杉田は、妻を亡くしてからは仕事をやめ、再婚もせず幼い娘3人を育てることに専念した。
杉田は、人生には瀬戸大橋を架ける以上に難事業があると、意味深なことを語っている。
「父の日」は、こういう人のために文句なく祝われるであろうが、父親の影が薄いまたは父の背中しか知らない家庭にあっては、「父の日」に何をどうしたらいいのか困ってしまうかもしれない。
ある父親が子供達に「何でも 母さん 母さん というな!」と注意すると、子供が珍しく「お父さん」と自分を呼んだ。
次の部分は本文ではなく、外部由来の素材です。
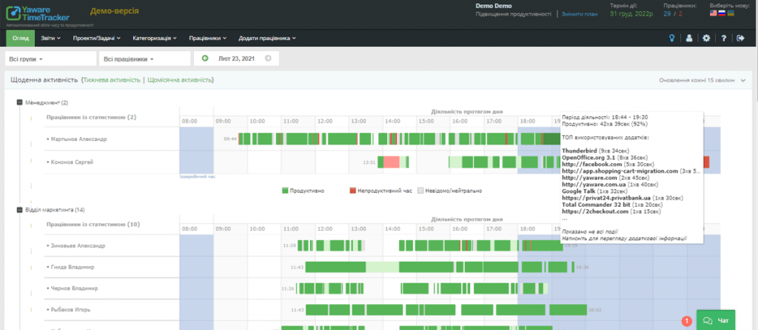
Task: Select the Ukrainian flag language icon
Action: tap(731, 13)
次に続いた言葉が「母さん どこ?」だったという。
「父の日」は働く父親に感謝するというよりも、時には父親のことを思い起こす日、というのが実際かもしれない。
しかしなかには、父とともに夢を追う人生もあるし、父の幻を追うような人生もある。
また無念にも、父と子が共に歩むことのできなかった人生もある。

「父子鷹」(おやこだか)という言葉が似合いそうなのは、スポーツの世界の室伏父子、イチロー父子、レスリングの浜口父娘などが、その典型かもしれない。
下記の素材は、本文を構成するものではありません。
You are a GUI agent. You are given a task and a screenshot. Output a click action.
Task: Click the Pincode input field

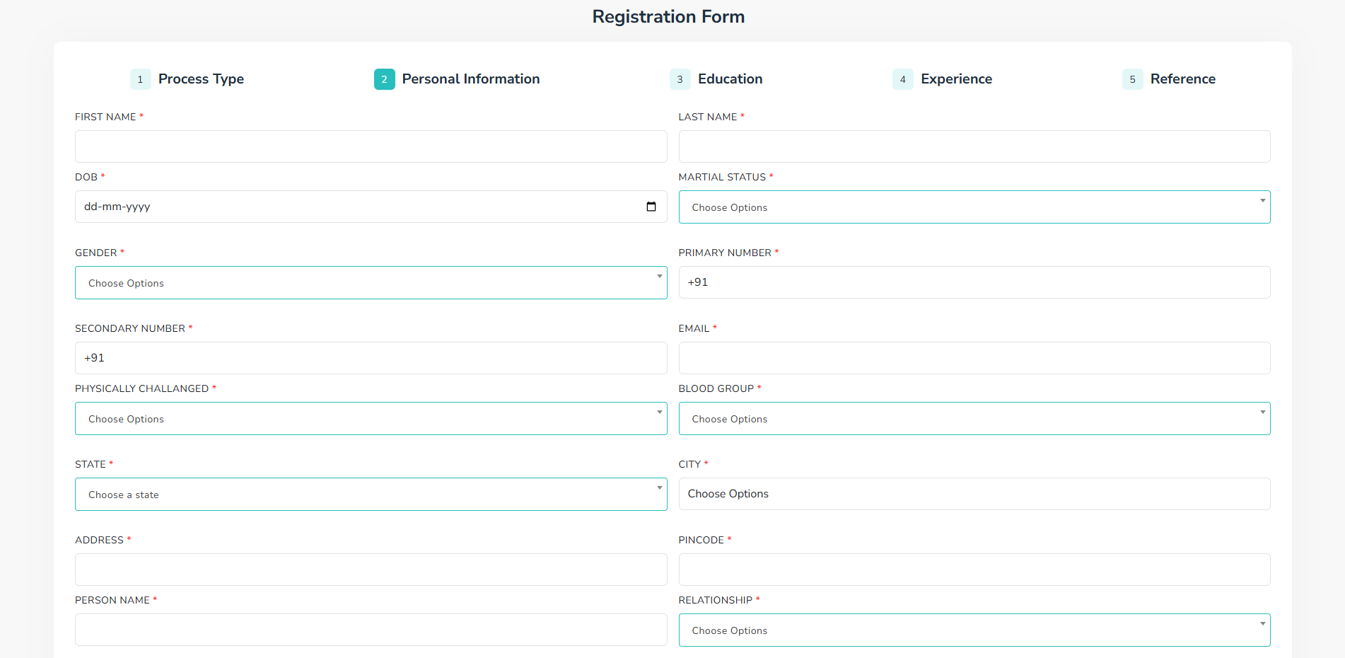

アテネ・オリンピックで金メダルをとった室伏広治だが、20年も前にNHKで放映された室伏父子二人だけの「練習風景」には忘れ難いものがあった。
森の中に設置された投擲場で室伏広治選手が黙々とハンマー投げに励み、その姿をじっと見つめる父・重信選手があった。
実は室伏選手は、幼少よりハンマー投げの英才教育をうけ、高校時代には次々と記録を塗り替えていったが、大学時代にナゼカ記録が伸びず、高校時代の記録にさえ届かなかったのだという。
記録は必ず伸びるものだと信じていた室伏氏にとって初めて味わう挫折感だったかもしれない。
そしてその時の練習風景は、順調元気な練習風景ではなく、そういう「焦燥」の中での練習風景だった。
そこで、自らフォームや力のバランスを修正する必要があるのだが、どこに問題点があるのかナカナカ掴めないようであった。
そのカンどころはけして人に教えられるものではなく、自ら「掴みとる」以外はないのだ、というようなことをナレーターが語っていたように記憶している。
そして森の中の静寂の中、父子は技術的な話は一切するでなく、ハンマーを投げる息子とそれを見つめる父の姿があった。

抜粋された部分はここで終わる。